[ABOUT THIS EXERCISE] Using the listing below, reproduce exactly the lines from the one with "Task: Select the Зональное airport pin on map" through the last, with all pictures left out.
----- LISTED RECORDS -----
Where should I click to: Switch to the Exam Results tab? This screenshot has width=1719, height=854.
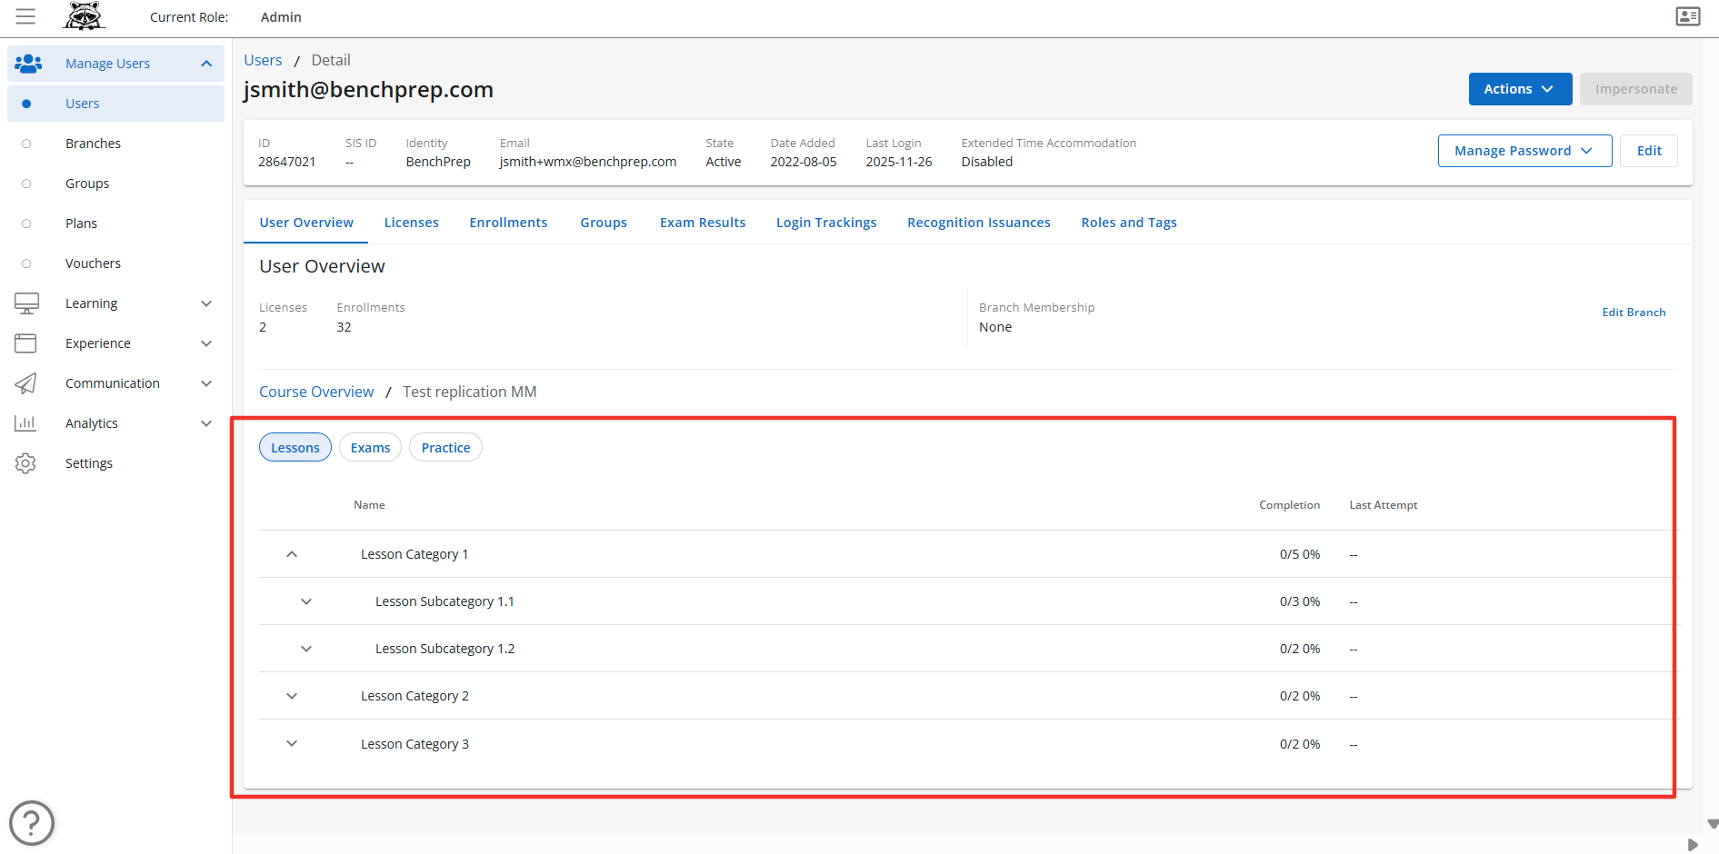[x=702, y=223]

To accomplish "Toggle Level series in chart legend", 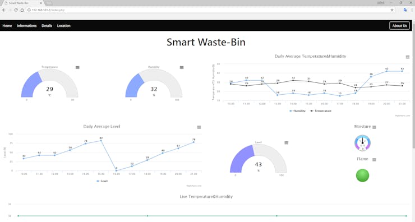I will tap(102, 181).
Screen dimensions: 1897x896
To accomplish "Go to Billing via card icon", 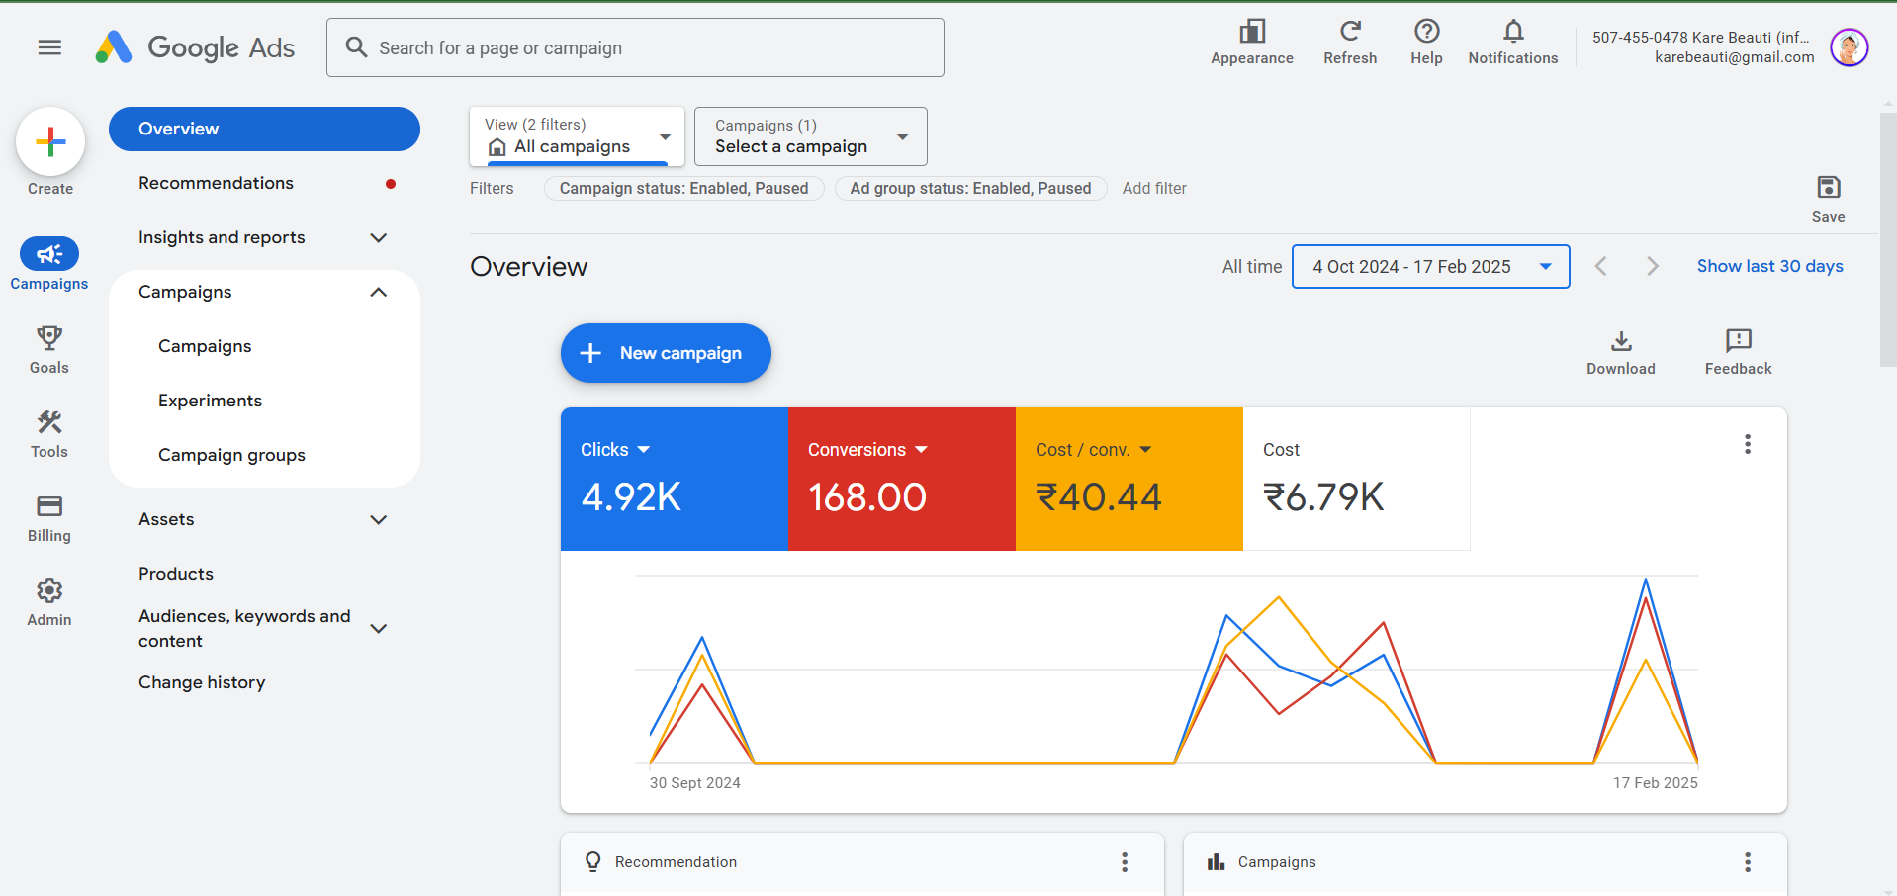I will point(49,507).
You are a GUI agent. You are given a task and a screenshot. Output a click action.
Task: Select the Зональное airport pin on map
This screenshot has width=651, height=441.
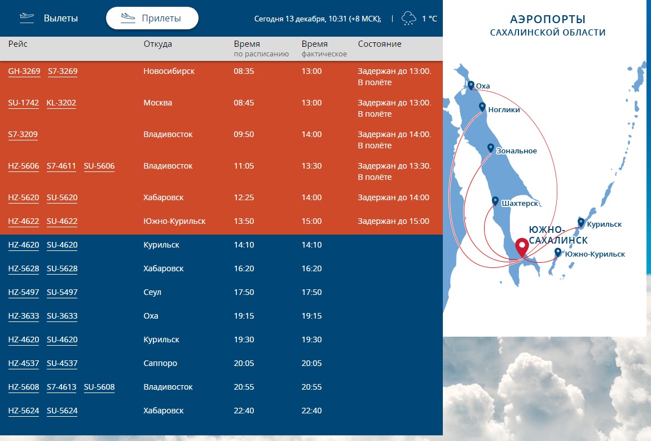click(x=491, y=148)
-----
[RESPONSE TO THE TASK]
Task: Select the Зональное airport pin on map
This screenshot has width=651, height=441.
click(x=491, y=148)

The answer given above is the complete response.